**Task a**
In the listing, transcribe the lines starting at the one that contains "You are a computer-use" and ending after the one that contains "Screen dimensions: 1349x657 tap(1133, 23)", both included. Omit the pictures.

If so, what does it mean that "nature makes no effort" but humans do? Is the claim then that non-humans are literally incapable of "going against the flow"? Is it a religious argument, about us having some mental/metaphysical capacity that nothing else in nature has?

phantasmish 21 hours ago | parent | prev [-]

One way to read it: nature as a whole makes no effort. It wouldn’t even make sense to say that it does. Does a star make an effort? Yet nature encompasses all that happens.

Another interpretation may be connected to Luke 12:27 (yeah I had to look it up, I actually thought it was from Ecclesiastes, lol), which, paraphrased, is that flowers do not work to be beautiful—that’s just what they are. They can’t (be generous with the reading of “can’t”, if you would) be otherwise.

**Task b**
Restate word for word the part of the comment on nature and effort that starts at the words "One way to read" and ends after "all that happens.".

**Provided entries**
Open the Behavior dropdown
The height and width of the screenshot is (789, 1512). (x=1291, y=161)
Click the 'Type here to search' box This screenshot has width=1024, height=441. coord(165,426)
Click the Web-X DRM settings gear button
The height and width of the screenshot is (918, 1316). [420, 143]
---
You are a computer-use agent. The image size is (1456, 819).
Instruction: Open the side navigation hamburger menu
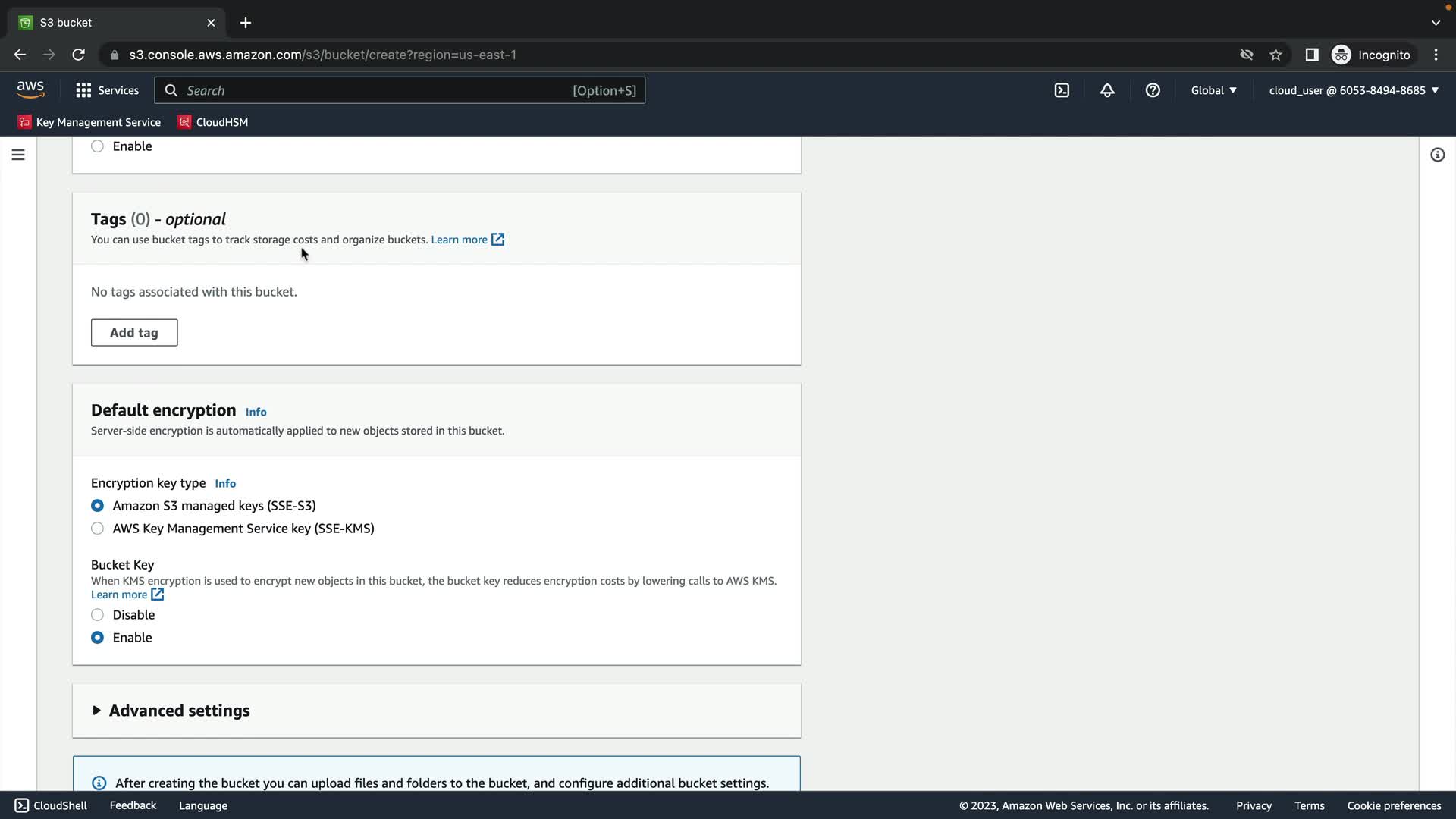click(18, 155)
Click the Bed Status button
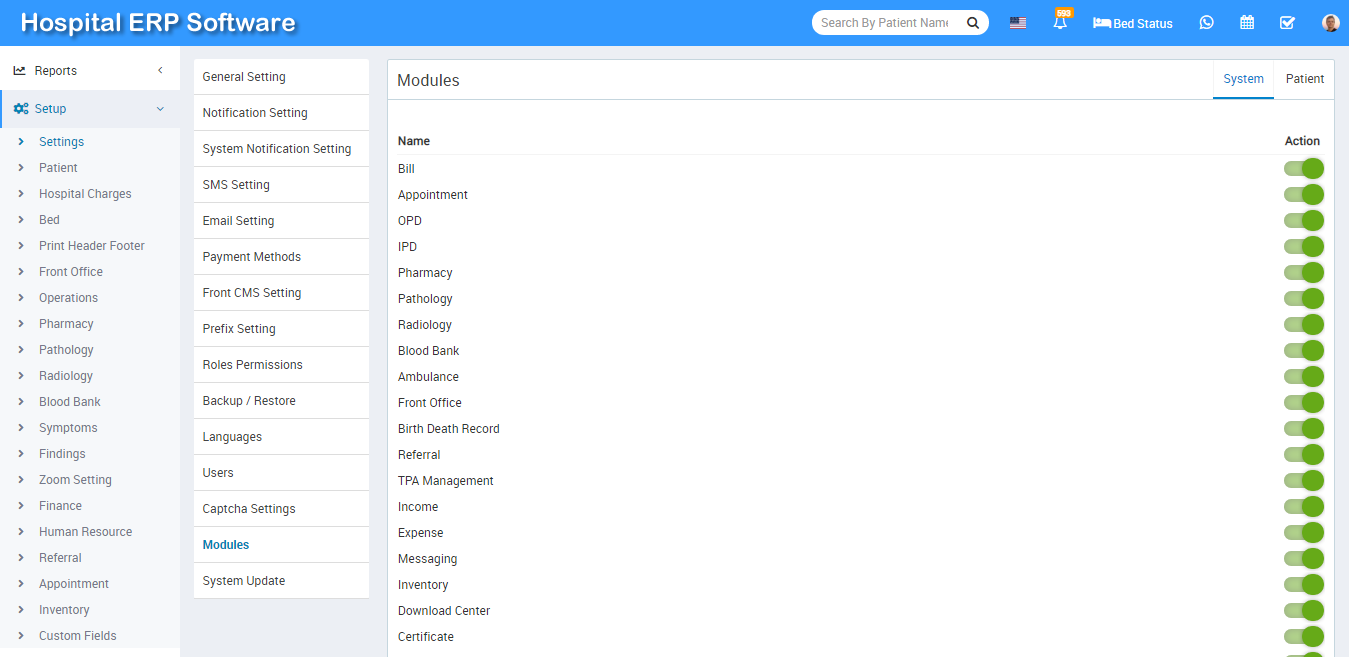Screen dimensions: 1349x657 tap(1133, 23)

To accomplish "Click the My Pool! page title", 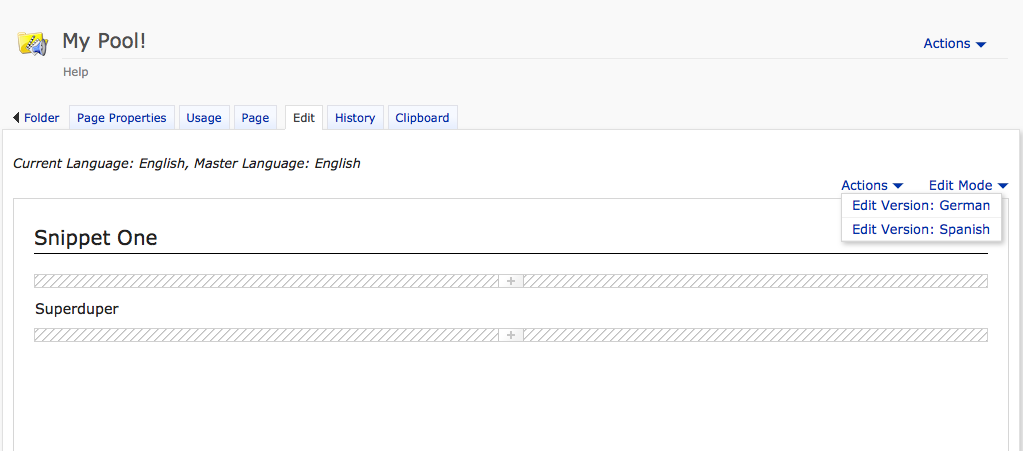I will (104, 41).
...
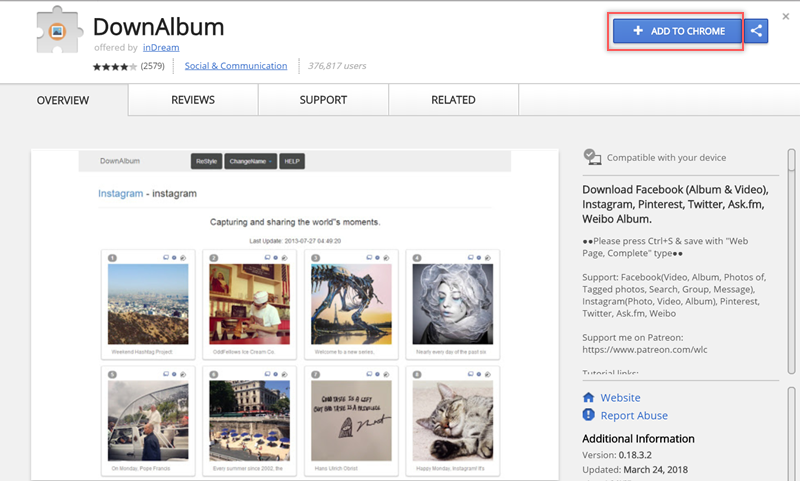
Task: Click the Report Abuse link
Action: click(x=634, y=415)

**Problem solution a**
You are a computer-use agent. The image size is (1456, 819).
Instruction: Open the side navigation hamburger menu
click(18, 155)
Click the Bed Status button
Screen dimensions: 1349x657 tap(1133, 23)

**Problem solution b**
One way to read it: nature as a whole makes no effort. It wouldn’t even make sense to say that it does. Does a star make an effort? Yet nature encompasses all that happens.